Director: Emma Tammi

Cast: Josh Hutcherson, Matthew Lillard, Elizabeth Lail

Release: 25th October 2023

Hard on the heels of The Exorcist: Believer, The House that Blum Built is gracing the cinema screens again with the latest horror production – and it’s their best one this year. Five Nights at Freddy’s, a screen adaptation of the eponymous video game franchise, has been in development hell for almost a decade now as competitors rushed to beat it to the punch: the likes of Willy’s Wonderland and The Banana Splits Movie tried to capitalize on FNAF’s meme-friendly concept but opted for a decidedly tongue-in-cheek approach to animatronic mayhem.
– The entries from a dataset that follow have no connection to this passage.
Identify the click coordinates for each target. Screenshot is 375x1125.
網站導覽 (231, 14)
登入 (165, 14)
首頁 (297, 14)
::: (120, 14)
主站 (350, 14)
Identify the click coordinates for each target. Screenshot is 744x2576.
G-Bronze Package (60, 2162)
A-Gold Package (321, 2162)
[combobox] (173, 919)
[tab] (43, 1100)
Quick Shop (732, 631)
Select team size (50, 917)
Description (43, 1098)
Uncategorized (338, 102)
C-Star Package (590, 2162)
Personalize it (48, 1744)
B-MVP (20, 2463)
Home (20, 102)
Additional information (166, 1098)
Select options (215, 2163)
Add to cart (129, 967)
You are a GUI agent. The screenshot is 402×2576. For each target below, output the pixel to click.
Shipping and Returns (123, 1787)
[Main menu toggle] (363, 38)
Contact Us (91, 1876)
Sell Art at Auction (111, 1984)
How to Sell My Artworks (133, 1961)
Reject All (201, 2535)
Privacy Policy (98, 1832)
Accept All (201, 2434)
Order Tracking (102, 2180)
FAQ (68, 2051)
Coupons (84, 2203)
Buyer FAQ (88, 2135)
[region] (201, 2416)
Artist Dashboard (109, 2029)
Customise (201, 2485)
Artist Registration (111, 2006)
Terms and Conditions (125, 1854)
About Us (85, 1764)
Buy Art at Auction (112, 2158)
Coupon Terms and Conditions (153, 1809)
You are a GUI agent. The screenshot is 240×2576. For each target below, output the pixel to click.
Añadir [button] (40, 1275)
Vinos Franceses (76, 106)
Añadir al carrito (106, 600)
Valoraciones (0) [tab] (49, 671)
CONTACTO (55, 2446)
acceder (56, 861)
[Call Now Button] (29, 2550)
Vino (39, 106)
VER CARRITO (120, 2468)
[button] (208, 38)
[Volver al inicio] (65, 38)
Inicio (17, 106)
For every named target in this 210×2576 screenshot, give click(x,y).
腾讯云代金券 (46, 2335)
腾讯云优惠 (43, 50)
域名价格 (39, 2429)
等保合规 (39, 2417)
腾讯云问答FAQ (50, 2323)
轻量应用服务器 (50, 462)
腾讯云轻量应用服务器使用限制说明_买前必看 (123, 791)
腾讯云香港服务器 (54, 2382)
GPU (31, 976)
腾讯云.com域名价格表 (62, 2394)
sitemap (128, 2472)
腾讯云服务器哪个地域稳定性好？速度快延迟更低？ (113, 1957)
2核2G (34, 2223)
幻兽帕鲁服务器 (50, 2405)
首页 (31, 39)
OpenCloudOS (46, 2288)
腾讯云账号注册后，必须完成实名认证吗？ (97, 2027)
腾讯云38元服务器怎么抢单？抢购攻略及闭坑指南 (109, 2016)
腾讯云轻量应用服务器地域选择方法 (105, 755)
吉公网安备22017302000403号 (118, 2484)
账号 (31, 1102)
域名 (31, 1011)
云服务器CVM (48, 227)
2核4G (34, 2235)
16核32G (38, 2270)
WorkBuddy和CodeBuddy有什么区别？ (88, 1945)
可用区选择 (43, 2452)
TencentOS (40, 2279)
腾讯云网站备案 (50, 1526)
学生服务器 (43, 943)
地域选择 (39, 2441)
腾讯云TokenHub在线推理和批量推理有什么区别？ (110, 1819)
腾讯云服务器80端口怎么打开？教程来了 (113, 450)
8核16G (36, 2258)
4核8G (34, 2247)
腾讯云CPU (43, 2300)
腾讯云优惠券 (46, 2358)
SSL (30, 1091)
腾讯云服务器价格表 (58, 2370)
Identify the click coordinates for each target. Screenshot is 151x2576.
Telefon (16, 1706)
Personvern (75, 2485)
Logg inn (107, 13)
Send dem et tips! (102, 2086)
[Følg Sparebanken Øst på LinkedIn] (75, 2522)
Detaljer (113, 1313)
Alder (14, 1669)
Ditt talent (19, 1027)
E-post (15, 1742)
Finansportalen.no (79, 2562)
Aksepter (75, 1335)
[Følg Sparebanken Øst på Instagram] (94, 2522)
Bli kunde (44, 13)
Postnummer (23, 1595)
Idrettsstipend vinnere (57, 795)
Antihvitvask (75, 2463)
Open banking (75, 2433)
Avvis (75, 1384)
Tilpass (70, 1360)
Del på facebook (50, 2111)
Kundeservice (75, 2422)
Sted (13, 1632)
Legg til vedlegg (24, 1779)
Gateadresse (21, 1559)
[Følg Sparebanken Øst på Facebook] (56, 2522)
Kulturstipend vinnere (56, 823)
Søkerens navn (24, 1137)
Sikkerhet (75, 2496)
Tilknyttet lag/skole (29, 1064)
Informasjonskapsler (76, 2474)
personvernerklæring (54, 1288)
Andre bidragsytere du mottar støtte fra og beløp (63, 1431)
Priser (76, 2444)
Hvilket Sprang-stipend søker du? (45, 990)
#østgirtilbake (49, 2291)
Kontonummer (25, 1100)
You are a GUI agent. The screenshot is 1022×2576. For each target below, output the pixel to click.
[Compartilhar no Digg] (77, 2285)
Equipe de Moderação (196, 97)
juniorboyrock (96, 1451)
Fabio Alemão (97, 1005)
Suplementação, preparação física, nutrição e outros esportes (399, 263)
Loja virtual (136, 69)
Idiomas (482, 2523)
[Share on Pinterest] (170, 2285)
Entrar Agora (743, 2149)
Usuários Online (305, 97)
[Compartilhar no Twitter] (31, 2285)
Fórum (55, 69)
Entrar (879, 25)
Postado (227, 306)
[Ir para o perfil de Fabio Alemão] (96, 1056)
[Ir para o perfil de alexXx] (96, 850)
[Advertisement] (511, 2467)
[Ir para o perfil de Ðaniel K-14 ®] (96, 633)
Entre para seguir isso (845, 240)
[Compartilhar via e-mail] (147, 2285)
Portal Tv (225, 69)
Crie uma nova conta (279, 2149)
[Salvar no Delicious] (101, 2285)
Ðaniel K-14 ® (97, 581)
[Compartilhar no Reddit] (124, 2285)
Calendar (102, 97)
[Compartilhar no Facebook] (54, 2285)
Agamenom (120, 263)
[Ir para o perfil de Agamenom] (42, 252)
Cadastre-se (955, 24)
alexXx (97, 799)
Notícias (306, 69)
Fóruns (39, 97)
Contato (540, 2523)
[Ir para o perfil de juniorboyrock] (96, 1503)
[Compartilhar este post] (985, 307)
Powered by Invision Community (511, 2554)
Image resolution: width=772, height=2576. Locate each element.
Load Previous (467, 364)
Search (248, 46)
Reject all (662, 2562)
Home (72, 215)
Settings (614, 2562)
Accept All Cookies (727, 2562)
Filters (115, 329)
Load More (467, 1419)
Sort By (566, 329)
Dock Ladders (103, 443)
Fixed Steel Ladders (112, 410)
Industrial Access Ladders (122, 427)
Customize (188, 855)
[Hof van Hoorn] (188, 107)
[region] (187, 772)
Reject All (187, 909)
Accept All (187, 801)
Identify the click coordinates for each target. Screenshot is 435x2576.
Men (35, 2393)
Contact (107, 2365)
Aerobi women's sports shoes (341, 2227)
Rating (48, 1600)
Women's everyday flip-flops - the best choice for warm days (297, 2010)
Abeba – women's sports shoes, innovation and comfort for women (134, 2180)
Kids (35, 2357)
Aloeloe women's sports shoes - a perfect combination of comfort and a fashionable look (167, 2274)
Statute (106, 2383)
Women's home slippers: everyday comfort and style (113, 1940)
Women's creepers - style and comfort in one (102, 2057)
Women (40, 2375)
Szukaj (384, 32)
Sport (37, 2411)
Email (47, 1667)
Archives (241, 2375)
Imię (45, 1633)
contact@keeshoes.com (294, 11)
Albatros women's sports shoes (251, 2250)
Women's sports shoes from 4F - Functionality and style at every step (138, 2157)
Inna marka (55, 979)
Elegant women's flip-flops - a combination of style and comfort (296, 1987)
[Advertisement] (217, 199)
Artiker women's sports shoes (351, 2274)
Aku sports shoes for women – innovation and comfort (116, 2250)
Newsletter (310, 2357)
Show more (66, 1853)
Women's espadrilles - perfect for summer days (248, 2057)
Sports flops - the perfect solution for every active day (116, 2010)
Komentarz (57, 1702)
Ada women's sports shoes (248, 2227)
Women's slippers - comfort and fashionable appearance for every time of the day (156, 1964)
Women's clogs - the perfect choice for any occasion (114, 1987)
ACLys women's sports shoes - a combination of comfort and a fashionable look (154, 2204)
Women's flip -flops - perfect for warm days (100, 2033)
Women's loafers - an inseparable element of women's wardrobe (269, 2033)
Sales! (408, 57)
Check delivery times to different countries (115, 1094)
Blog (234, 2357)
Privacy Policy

The Blumhouse rendition, however, faithfully recreates the lore-heavy background of the source material while choosing to focus more on the characters that were often restricted to FNAF-brandedbooks and online forums. As a result, this crowd-pleasing horror film feels more akin to a Stephen King-esque tale of decaying suburban America, starkly empathetic and delightfully spooky in equal measure.

At its core, the film functions as a loose adaptation of the first three games in the series while incorporating certain characters from the latest entry, Security Breach. Mike (Josh Hutcherson), a security guard with lingering childhood trauma, accepts a nightly security gig at Freddy Fazbear’s Pizzeria (think Chuck E. Cheese, yet somehow even creepier). A popular place in the 80s, it is now a rundown family restaurant that is kept standing at the will of its sentimental, incredibly mysterious owner. Mike isn’t convinced by the less-than-ideal pay and even more frustrating working hours – but the looming custody battle over his younger sister, Abby (Piper Rubio), forces him to take the last-minute offer. Perhaps that was a mistake, as the neon-lit pizzeria from the Reagan era is home to vicious animatronics dying to play another game.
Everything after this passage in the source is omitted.